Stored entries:
+++
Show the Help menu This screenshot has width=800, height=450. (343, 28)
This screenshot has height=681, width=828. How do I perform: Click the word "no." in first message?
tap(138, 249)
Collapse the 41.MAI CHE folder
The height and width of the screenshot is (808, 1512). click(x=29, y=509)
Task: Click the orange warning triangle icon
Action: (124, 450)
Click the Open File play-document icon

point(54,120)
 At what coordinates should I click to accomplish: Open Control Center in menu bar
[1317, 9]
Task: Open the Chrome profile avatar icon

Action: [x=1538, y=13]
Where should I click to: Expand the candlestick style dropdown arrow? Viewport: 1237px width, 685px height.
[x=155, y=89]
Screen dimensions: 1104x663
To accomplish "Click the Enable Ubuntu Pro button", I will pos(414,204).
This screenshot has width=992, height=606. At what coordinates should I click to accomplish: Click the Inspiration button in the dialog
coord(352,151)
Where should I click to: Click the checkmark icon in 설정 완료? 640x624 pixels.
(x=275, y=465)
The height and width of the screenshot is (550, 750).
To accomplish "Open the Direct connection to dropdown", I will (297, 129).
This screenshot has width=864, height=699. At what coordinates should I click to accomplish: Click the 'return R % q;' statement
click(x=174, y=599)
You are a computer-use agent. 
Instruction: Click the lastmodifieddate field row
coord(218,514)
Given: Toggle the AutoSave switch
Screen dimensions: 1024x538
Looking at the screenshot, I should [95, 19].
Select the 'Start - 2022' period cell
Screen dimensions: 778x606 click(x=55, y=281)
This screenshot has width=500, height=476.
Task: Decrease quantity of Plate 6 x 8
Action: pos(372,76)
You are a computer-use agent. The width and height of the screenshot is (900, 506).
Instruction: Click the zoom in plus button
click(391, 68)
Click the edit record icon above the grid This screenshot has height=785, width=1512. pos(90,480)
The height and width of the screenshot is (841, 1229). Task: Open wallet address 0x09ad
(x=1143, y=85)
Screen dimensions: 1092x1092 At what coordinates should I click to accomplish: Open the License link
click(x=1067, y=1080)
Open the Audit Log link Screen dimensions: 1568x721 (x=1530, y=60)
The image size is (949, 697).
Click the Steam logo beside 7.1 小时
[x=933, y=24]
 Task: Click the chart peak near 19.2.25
+++
● Your instructions: Render the data above as a JSON list of strings, one string per line, leaving out any blank lines.

● Written solution:
[
  "Show the Help menu This screenshot has width=800, height=450. (343, 28)",
  "This screenshot has height=681, width=828. How do I perform: Click the word \"no.\" in first message?",
  "tap(138, 249)",
  "Collapse the 41.MAI CHE folder",
  "The height and width of the screenshot is (808, 1512). click(x=29, y=509)",
  "Task: Click the orange warning triangle icon",
  "Action: (124, 450)",
  "Click the Open File play-document icon",
  "point(54,120)",
  " At what coordinates should I click to accomplish: Open Control Center in menu bar",
  "[1317, 9]",
  "Task: Open the Chrome profile avatar icon",
  "Action: [x=1538, y=13]",
  "Where should I click to: Expand the candlestick style dropdown arrow? Viewport: 1237px width, 685px height.",
  "[x=155, y=89]",
  "Screen dimensions: 1104x663",
  "To accomplish \"Click the Enable Ubuntu Pro button\", I will pos(414,204).",
  "This screenshot has width=992, height=606. At what coordinates should I click to accomplish: Click the Inspiration button in the dialog",
  "coord(352,151)",
  "Where should I click to: Click the checkmark icon in 설정 완료? 640x624 pixels.",
  "(x=275, y=465)",
  "The height and width of the screenshot is (550, 750).",
  "To accomplish \"Open the Direct connection to dropdown\", I will (297, 129).",
  "This screenshot has width=864, height=699. At what coordinates should I click to accomplish: Click the 'return R % q;' statement",
  "click(x=174, y=599)",
  "You are a computer-use agent. ",
  "Instruction: Click the lastmodifieddate field row",
  "coord(218,514)",
  "Given: Toggle the AutoSave switch",
  "Screen dimensions: 1024x538",
  "Looking at the screenshot, I should [95, 19].",
  "Select the 'Start - 2022' period cell",
  "Screen dimensions: 778x606 click(x=55, y=281)",
  "This screenshot has width=500, height=476.",
  "Task: Decrease quantity of Plate 6 x 8",
  "Action: pos(372,76)",
  "You are a computer-use agent. The width and height of the screenshot is (900, 506).",
  "Instruction: Click the zoom in plus button",
  "click(391, 68)",
  "Click the edit record icon above the grid This screenshot has height=785, width=1512. pos(90,480)",
  "The height and width of the screenshot is (841, 1229). Task: Open wallet address 0x09ad",
  "(x=1143, y=85)",
  "Screen dimensions: 1092x1092 At what coordinates should I click to accomplish: Open the License link",
  "click(x=1067, y=1080)",
  "Open the Audit Log link Screen dimensions: 1568x721 (x=1530, y=60)",
  "The image size is (949, 697).",
  "Click the Steam logo beside 7.1 小时",
  "[x=933, y=24]",
  " Task: Click the chart peak near 19.2.25"
]